### Exercise prompt
Rewrite the stretch from the line containing "Given: Click the 'Shopzugang" through the line containing "coord(284,470)", changing "How do I perform" to "How can I do" and keeping everything else the same. Give back only those lines.

### Target pointing data
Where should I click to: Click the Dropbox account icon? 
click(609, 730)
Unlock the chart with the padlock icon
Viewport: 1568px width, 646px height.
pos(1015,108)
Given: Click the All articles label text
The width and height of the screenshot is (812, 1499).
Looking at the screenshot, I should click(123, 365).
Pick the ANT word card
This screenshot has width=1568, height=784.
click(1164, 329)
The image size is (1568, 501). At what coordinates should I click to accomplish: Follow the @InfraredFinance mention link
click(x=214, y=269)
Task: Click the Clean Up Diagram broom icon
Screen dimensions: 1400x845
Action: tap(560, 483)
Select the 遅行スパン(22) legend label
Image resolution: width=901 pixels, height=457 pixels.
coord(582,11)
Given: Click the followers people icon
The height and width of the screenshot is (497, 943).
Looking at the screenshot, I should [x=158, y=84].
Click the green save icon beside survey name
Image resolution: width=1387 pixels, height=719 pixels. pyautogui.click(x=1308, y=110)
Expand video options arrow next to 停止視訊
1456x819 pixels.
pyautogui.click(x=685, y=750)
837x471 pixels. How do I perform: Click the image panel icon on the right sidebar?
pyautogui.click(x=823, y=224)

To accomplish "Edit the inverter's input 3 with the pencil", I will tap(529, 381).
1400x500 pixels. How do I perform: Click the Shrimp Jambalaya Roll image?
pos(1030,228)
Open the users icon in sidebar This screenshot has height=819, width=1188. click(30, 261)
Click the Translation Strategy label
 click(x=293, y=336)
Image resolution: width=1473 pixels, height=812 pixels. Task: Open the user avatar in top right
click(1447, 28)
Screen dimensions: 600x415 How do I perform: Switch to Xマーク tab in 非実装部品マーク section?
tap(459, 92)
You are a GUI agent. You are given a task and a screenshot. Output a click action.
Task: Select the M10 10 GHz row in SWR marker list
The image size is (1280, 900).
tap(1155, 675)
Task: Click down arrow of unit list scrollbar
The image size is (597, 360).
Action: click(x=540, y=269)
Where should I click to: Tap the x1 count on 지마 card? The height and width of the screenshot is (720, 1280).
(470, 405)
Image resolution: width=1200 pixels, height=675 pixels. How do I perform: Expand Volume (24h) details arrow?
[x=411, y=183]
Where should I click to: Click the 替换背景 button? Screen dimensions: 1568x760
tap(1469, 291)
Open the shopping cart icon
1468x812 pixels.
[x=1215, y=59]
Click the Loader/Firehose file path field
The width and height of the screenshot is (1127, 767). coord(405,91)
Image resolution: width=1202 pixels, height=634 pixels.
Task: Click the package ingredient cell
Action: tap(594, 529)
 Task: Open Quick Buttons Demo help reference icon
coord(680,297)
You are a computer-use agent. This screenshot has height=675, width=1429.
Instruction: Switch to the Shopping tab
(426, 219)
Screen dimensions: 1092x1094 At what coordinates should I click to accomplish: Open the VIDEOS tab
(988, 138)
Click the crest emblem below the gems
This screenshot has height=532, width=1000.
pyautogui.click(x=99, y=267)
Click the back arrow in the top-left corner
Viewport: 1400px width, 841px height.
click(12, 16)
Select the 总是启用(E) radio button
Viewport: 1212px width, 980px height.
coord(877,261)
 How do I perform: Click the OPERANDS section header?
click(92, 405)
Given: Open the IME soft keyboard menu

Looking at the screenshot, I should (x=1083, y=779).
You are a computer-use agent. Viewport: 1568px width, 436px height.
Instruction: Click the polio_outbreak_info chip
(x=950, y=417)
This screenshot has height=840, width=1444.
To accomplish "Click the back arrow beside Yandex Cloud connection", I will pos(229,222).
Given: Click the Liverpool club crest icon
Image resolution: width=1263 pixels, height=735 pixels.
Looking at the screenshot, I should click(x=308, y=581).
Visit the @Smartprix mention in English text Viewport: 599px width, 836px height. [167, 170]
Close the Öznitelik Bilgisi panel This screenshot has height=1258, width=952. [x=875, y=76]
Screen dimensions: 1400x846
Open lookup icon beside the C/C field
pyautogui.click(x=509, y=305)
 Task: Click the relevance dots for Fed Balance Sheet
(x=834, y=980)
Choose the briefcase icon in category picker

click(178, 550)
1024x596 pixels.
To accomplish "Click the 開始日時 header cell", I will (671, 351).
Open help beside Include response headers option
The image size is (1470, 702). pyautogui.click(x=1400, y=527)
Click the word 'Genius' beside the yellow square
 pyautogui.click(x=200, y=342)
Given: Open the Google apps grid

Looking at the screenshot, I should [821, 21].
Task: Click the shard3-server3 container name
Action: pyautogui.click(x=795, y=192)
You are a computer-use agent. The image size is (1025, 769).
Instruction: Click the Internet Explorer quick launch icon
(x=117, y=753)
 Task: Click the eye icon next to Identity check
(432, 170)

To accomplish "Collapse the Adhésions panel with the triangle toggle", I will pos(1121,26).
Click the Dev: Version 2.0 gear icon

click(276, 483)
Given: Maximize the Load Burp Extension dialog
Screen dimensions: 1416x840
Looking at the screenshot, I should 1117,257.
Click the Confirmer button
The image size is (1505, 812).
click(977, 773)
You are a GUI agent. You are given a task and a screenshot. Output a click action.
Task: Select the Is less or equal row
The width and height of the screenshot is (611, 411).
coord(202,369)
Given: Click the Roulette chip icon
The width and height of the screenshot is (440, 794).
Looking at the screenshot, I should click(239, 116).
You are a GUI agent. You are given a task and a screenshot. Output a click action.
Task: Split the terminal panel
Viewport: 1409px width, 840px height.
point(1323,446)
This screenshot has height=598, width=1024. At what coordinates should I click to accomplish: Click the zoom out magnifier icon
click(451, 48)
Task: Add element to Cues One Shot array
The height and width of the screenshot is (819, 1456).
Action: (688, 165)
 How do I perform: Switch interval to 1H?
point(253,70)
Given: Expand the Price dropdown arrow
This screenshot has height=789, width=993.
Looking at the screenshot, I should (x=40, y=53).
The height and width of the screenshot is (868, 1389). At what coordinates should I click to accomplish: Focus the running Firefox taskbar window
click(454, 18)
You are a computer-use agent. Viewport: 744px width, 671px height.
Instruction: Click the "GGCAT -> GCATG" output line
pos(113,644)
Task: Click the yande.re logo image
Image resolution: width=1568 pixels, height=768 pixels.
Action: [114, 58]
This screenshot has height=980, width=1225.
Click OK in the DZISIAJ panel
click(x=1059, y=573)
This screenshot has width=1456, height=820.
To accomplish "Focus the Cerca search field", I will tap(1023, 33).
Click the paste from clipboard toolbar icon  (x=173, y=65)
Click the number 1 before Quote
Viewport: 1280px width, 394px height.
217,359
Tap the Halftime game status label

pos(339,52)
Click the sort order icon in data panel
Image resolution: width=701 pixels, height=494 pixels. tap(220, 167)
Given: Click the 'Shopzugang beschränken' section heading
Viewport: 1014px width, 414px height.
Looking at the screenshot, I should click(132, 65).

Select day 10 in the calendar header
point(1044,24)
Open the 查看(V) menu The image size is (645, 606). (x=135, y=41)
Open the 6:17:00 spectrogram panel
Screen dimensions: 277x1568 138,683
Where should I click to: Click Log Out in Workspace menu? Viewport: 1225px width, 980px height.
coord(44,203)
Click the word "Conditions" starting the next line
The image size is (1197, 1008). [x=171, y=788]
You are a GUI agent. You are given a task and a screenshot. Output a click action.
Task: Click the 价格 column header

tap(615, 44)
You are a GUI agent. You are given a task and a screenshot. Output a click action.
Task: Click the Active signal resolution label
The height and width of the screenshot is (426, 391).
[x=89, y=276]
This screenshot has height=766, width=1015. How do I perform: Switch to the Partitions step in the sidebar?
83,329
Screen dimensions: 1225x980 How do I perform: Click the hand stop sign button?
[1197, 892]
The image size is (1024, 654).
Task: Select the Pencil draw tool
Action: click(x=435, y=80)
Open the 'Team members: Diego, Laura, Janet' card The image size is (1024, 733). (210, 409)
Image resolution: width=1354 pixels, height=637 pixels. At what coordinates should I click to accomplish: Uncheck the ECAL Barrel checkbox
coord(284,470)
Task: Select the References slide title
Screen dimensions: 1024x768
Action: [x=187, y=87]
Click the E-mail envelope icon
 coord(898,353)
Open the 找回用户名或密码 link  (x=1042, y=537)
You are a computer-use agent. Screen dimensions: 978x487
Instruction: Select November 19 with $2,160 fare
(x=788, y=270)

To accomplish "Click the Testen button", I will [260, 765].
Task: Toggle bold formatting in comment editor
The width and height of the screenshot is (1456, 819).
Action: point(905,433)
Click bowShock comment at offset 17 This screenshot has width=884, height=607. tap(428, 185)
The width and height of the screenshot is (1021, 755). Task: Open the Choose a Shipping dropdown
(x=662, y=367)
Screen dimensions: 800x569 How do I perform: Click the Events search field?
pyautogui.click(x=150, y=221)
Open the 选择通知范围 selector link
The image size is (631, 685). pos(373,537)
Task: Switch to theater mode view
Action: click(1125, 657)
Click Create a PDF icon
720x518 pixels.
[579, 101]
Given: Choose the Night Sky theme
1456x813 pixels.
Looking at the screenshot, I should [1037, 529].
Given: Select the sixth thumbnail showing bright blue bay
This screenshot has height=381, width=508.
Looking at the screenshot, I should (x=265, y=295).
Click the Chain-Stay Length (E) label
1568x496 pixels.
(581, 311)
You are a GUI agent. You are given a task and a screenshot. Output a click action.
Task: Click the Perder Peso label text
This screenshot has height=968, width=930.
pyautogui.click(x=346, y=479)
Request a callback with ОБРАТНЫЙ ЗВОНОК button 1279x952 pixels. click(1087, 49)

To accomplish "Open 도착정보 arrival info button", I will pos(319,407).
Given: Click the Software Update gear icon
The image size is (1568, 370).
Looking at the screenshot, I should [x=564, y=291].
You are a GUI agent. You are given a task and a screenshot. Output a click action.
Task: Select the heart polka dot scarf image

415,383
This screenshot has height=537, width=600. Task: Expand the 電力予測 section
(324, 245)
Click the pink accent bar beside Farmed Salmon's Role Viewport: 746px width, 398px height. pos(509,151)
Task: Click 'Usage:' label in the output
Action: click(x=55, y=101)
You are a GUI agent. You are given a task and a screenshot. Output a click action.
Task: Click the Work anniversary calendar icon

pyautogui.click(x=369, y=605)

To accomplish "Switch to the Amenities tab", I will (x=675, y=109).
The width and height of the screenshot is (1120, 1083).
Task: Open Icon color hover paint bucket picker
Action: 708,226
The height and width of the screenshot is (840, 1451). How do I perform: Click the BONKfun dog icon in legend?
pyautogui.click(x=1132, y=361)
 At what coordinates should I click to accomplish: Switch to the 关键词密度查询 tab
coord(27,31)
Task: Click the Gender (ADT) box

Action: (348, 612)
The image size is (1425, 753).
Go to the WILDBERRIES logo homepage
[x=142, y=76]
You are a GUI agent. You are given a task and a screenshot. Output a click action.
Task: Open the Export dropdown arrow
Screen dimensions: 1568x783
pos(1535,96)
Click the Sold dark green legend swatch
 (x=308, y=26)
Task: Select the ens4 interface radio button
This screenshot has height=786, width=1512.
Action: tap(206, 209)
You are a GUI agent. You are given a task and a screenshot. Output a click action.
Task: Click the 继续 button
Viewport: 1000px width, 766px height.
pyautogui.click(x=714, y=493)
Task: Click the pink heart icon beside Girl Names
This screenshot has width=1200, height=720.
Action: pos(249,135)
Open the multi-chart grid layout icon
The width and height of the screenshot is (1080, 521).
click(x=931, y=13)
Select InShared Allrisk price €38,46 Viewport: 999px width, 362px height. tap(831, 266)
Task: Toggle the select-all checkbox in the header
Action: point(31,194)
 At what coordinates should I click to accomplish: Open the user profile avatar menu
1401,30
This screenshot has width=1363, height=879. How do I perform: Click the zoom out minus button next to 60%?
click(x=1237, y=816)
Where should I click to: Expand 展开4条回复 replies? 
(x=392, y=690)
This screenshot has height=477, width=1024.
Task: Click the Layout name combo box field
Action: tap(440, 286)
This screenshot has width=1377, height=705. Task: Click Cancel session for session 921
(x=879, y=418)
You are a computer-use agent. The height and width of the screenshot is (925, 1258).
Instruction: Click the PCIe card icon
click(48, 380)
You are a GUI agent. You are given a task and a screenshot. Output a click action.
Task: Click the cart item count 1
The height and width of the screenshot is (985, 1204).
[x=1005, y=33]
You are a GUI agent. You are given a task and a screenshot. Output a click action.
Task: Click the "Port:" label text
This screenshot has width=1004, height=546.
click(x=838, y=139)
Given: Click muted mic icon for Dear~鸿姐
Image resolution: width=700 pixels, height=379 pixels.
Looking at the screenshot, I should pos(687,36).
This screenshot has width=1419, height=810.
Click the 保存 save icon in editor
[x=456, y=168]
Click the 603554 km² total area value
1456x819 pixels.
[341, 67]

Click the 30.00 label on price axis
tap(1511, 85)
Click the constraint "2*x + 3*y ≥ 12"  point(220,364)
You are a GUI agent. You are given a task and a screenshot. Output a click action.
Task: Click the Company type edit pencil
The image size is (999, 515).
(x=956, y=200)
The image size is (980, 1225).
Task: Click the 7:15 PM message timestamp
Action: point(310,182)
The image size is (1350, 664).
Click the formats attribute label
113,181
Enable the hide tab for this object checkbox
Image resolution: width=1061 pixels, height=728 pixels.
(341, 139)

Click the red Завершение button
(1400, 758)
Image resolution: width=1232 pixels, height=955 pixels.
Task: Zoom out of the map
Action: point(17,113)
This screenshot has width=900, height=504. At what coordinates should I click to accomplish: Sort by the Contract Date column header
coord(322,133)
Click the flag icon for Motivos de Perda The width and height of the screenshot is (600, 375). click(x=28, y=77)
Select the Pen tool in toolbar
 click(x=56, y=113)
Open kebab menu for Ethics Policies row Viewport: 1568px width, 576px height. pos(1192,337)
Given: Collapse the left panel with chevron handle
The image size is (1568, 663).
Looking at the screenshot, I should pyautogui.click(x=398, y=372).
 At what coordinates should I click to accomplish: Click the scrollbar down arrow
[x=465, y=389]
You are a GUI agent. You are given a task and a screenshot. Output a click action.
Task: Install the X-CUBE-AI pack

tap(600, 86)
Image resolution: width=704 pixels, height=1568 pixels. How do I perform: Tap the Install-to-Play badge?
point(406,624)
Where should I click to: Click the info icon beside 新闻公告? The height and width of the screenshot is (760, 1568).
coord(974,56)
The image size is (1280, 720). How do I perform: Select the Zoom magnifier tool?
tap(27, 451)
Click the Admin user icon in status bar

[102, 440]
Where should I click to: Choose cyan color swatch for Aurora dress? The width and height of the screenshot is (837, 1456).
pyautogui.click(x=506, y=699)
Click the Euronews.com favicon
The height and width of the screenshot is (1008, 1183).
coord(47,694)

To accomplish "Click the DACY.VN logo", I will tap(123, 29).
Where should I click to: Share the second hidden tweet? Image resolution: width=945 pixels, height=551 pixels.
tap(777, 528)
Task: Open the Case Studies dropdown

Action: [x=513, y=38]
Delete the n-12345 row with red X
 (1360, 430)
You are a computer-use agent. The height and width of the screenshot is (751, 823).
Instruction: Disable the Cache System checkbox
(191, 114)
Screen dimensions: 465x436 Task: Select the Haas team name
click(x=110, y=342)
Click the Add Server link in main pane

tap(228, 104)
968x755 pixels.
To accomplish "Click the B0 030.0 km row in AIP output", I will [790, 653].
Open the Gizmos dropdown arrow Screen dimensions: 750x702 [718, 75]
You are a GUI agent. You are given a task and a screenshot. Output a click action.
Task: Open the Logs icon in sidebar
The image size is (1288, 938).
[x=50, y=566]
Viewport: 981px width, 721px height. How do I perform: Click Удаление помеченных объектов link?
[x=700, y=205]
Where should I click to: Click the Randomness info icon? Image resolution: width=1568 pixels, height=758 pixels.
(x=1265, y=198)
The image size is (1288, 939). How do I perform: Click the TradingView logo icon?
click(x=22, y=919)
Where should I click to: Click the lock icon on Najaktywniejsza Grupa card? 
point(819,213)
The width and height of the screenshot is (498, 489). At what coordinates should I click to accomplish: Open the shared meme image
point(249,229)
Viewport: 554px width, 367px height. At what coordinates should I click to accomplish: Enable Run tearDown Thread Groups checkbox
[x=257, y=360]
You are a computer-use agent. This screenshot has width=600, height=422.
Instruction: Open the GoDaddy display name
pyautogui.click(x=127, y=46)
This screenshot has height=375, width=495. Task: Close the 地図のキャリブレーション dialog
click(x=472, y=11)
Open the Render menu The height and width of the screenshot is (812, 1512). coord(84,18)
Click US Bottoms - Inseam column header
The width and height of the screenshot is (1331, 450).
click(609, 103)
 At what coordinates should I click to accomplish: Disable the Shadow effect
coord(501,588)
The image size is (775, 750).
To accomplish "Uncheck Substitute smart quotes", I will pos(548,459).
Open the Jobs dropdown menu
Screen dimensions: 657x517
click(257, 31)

### Answer for this exercise
Given: Click the 'Shopzugang beschränken' section heading
Viewport: 1014px width, 414px height.
Looking at the screenshot, I should click(132, 65).

Select day 10 in the calendar header
point(1044,24)
Open the 查看(V) menu The image size is (645, 606). (x=135, y=41)
Open the 6:17:00 spectrogram panel
Screen dimensions: 277x1568 138,683
Where should I click to: Click Log Out in Workspace menu? Viewport: 1225px width, 980px height.
coord(44,203)
Click the word "Conditions" starting the next line
The image size is (1197, 1008). [x=171, y=788]
You are a GUI agent. You are given a task and a screenshot. Output a click action.
Task: Click the 价格 column header

tap(615, 44)
You are a GUI agent. You are given a task and a screenshot. Output a click action.
Task: Click the Active signal resolution label
The height and width of the screenshot is (426, 391).
[x=89, y=276]
This screenshot has height=766, width=1015. How can I do: Switch to the Partitions step in the sidebar?
83,329
Screen dimensions: 1225x980 How can I do: Click the hand stop sign button?
[1197, 892]
The image size is (1024, 654).
Task: Select the Pencil draw tool
Action: click(x=435, y=80)
Open the 'Team members: Diego, Laura, Janet' card The image size is (1024, 733). (210, 409)
Image resolution: width=1354 pixels, height=637 pixels. At what coordinates should I click to accomplish: Uncheck the ECAL Barrel checkbox
coord(284,470)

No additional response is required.